Most people with even a casual understanding of HIPAA realize there is a great deal of gray area involved in the implementation of the Rule. This is another way of saying lawmakers intended to provide the regulators with flexibility in HIPAA enforcement. After all, this is a Rule that applies to everything from single doctor practices to multiple-site hospital systems. It is this flexibility – specifically regarding “addressable specifications” of the Security Rule – that makes HIPAA such an implementation nightmare. However, navigating the gray areas, and determining what is “reasonable and appropriate” for your organization is not as challenging as it may seem.
First, you must establish what you need to analyze to determine whether a safeguard is “reasonable and appropriate.” HIPAA provides the factors as follows,
The size, complexity and capabilities of the organization;
The technical infrastructure, hardware, and software capabilities;
The costs of the safeguards being considered; and
The probability and criticality of potential risks to PHI.
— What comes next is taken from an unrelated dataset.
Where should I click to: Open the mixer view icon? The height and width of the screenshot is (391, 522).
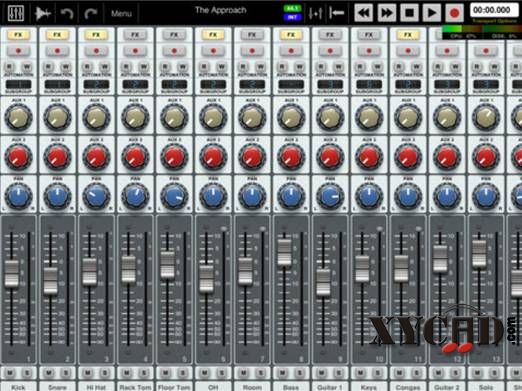16,13
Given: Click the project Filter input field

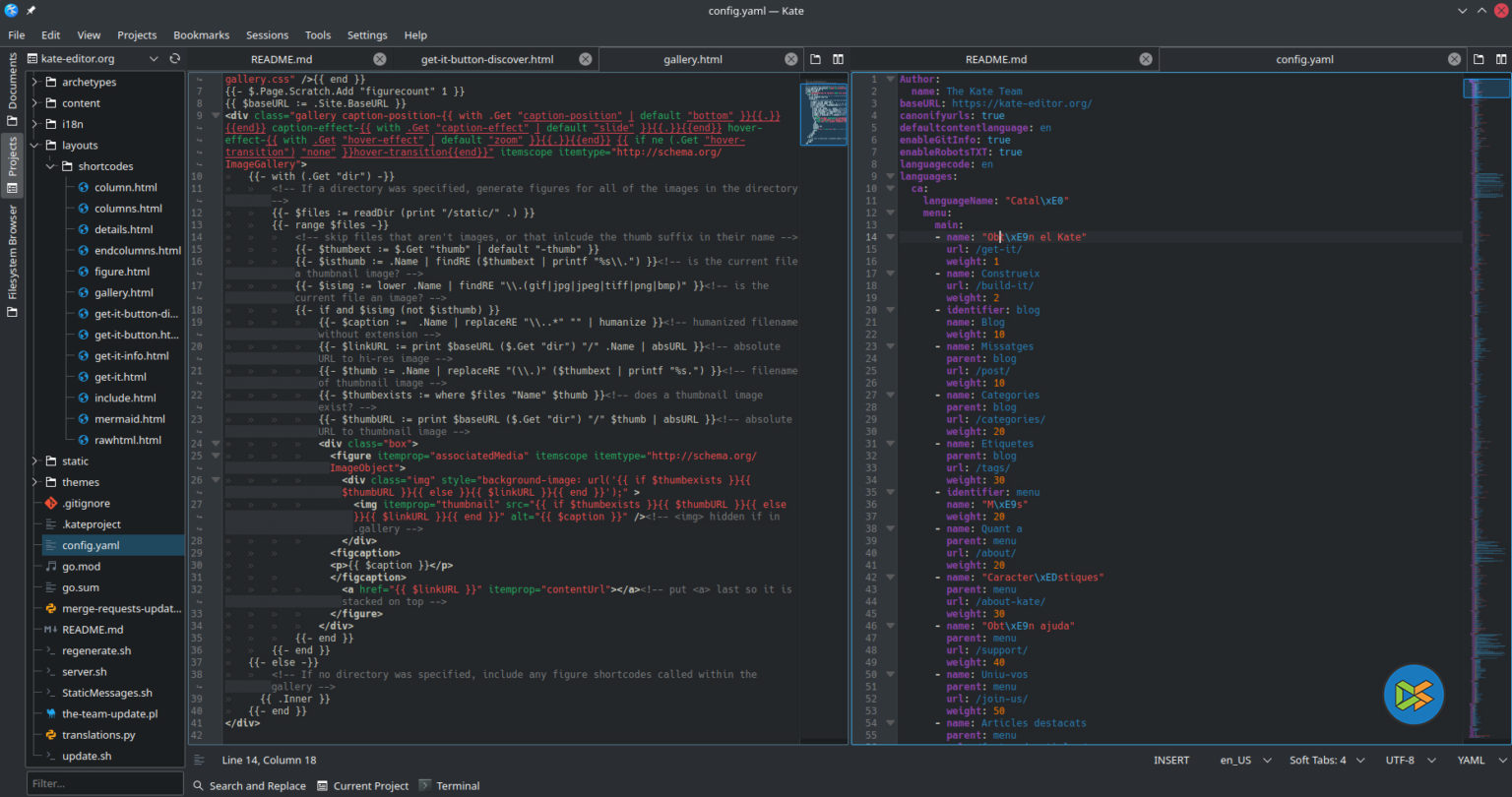Looking at the screenshot, I should coord(104,784).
Once the criteria is established, the method of analysis must be determined. The Rule provides the answer to that as well, a Security Risk Analysis. This is a systematic approach to identifying and determining the likelihood of organizational risks and vulnerabilities. There are many of these available on the market, HHS even provides one free of charge. The two most important things to consider when completing a risk analysis is 1) ensure it covers your entire organization, and 2) ensure it is well documented.
Once you are equipped with the information from the risk analysis, you will understand the scope of your risks.
Based on your organization’s size, complexity, technical capabilities, and associated costs you will then be able to clearly determine what safeguards are required.